■ PASSAGE GIVEN
☆ ☆ ☆ ☆ ☆
If this is how it's supposed to work, I was wondering what the best practices around managing long-running streams are supposed to be. I haven't found any documentation on the subject.

Thank you!

huangshuwei commented 2 years ago

+1

thoralt commented 2 years ago

571, #714, #920, #949, #952 and #1154 more or less describe the same problem. No progress since 2019, developers are busy implementing new features. We were forced to switch to https://github.com/improbable-eng/grpc-web which does keep its performance over long running connections.

caesuric commented 2 years ago

571, #714, #920, #949, #952 and #1154 more or less describe the same problem. No progress since 2019, developers are busy implementing new features. We were forced to switch to https://github.com/improbable-eng/grpc-web which does keep its performance over long running connections.

How is that by comparison? I have been going with the official implementation for maintainability reasons but if bug fixes are not forthcoming that may be a moot point.

My solution was to implement a StreamManager class that wraps a callback and checks whether the stream has exceeded a certain size on each message, resetting and restarting the connection if needed. Before that my application would bog down slightly after about half an hour of continuous runtime and become extremely slow after an hour.

thoralt commented 2 years ago

Your approach totally makes sense and I also thought of doing it that way. I'm not sure of the risks of changing a project to use improbable-eng/grpc-web. They call their code "production ready" and use it in their own products. Additionally, they contributed to the grpc-web spec in the past.

We did a few performance benchmarks back then and the two implementations behaved quite similar (except from that bug with long running streams). If your workaround is stable, I would keep it that way, although it feels odd.

sampajano commented 2 years ago

571, #714, #920, #949, #952 and #1154 more or less describe the same problem. No progress since 2019, developers are busy implementing new features. We were forced to switch to https://github.com/improbable-eng/grpc-web which does keep its performance over long running connections.

Thanks for tracking down the history of this issue.. The frustration is understood (and apologies for that!).. There has indeed not been enough resources and attention on making improvements to the library.. But regardless i agree major pain points like this should be fixed.

I'll try to take a look at this issue in the near future and see what could be done.
☆ ☆ ☆ ☆ ☆
■ WRITTEN TASKS
a) In the grpc-web thread, list every username that appears before the word "commented".
b) Rewrite the part of the grpc-web thread between "sampajano commented 2" and "could be done.", inclusive, putting "project" in place of "library".
c) Carry the grpc-web thread on past its last sentence.
You won't need the listing.

■ DATA
☆ ☆ ☆ ☆ ☆
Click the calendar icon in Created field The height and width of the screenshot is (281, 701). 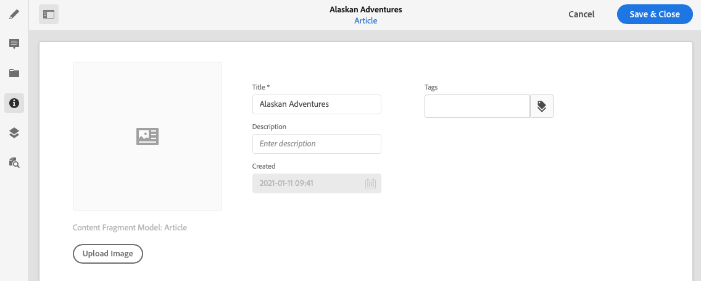[x=370, y=183]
☆ ☆ ☆ ☆ ☆
■ WRITTEN RESPONSES
a) huangshuwei, thoralt, caesuric, sampajano

b)
sampajano commented 2 years ago

571, #714, #920, #949, #952 and #1154 more or less describe the same problem. No progress since 2019, developers are busy implementing new features. We were forced to switch to https://github.com/improbable-eng/grpc-web which does keep its performance over long running connections.

Thanks for tracking down the history of this issue.. The frustration is understood (and apologies for that!).. There has indeed not been enough resources and attention on making improvements to the project.. But regardless i agree major pain points like this should be fixed.

I'll try to take a look at this issue in the near future and see what could be done.

c)
And just out of curiosity, for people on this thread, i wonder what's the typical duration of your stream, which you'd refer to as a "long-running" stream? And generally speaking, after how much time/ data transferred do you typically start to see this causing real issues? (Update: I just saw @caesuric mentioned about half to one hour stream, but i'm wondering if that's also when others observe this issue starts to manifest) Thanks! :)

huangshuwei commented 2 years ago

I've switched to microsoft SignalR

sampajano commented 2 years ago

From chatting with the team, it sounds like the most likely reason why the entire streaming body is retained is due to us still using XHR (which is known to keep the entire body in memory).

Switching to fetch() (tracked in https://github.com/grpc/grpc-web/issues/1134) would likely address this issue (among other benefits).

I'll try to verify the theory and take a stab at switching us to fetch() in the near future. :)

caesuric commented 2 years ago

And just out of curiosity, for people on this thread, i wonder what's the typical duration of your stream, which you'd refer to as a "long-running" stream? And generally speaking, after how much time/ data transferred do you typically start to see this causing real issues? (Update: I just saw @caesuric mentioned about half to one hour stream, but i'm wondering if that's also when others observe this issue starts to manifest) Thanks! :)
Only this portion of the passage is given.